> **Stored data**
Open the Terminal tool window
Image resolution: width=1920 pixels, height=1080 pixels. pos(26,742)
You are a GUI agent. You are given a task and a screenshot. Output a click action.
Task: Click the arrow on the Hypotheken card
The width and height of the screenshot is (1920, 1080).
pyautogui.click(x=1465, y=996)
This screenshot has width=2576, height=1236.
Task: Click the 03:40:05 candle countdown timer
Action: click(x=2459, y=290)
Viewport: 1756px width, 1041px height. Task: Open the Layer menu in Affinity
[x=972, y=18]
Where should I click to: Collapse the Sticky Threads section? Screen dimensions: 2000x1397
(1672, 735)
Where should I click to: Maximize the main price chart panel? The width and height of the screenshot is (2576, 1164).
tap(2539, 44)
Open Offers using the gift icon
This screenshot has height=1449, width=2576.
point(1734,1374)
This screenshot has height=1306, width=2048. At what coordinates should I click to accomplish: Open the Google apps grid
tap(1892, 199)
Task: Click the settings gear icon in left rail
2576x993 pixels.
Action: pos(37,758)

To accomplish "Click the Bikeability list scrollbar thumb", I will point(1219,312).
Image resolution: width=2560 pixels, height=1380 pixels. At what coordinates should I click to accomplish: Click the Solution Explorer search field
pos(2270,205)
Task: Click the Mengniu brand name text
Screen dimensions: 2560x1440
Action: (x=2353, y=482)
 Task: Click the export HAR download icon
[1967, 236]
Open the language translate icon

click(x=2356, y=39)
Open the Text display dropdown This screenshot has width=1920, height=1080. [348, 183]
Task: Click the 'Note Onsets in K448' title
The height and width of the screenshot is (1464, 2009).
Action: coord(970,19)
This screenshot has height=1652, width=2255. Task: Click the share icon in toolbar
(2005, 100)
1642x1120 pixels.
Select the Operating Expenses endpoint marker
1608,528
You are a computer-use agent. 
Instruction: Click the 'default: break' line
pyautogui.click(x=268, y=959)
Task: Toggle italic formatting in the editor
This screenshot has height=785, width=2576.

> **WHAT TO DO**
Repeat the data exactly, with every line included.

> **ANSWER AREA**
Open the Terminal tool window
Image resolution: width=1920 pixels, height=1080 pixels. pos(26,742)
You are a GUI agent. You are given a task and a screenshot. Output a click action.
Task: Click the arrow on the Hypotheken card
The width and height of the screenshot is (1920, 1080).
pyautogui.click(x=1465, y=996)
This screenshot has width=2576, height=1236.
Task: Click the 03:40:05 candle countdown timer
Action: click(x=2459, y=290)
Viewport: 1756px width, 1041px height. Task: Open the Layer menu in Affinity
[x=972, y=18]
Where should I click to: Collapse the Sticky Threads section? Screen dimensions: 2000x1397
(1672, 735)
Where should I click to: Maximize the main price chart panel? The width and height of the screenshot is (2576, 1164).
tap(2539, 44)
Open Offers using the gift icon
This screenshot has height=1449, width=2576.
point(1734,1374)
This screenshot has height=1306, width=2048. At what coordinates should I click to accomplish: Open the Google apps grid
tap(1892, 199)
Task: Click the settings gear icon in left rail
2576x993 pixels.
Action: pos(37,758)

To accomplish "Click the Bikeability list scrollbar thumb", I will point(1219,312).
Image resolution: width=2560 pixels, height=1380 pixels. At what coordinates should I click to accomplish: Click the Solution Explorer search field
pos(2270,205)
Task: Click the Mengniu brand name text
Screen dimensions: 2560x1440
Action: (x=2353, y=482)
 Task: Click the export HAR download icon
[1967, 236]
Open the language translate icon

click(x=2356, y=39)
Open the Text display dropdown This screenshot has width=1920, height=1080. [348, 183]
Task: Click the 'Note Onsets in K448' title
The height and width of the screenshot is (1464, 2009).
Action: coord(970,19)
This screenshot has height=1652, width=2255. Task: Click the share icon in toolbar
(2005, 100)
1642x1120 pixels.
Select the Operating Expenses endpoint marker
1608,528
You are a computer-use agent. 
Instruction: Click the 'default: break' line
pyautogui.click(x=268, y=959)
Task: Toggle italic formatting in the editor
This screenshot has height=785, width=2576.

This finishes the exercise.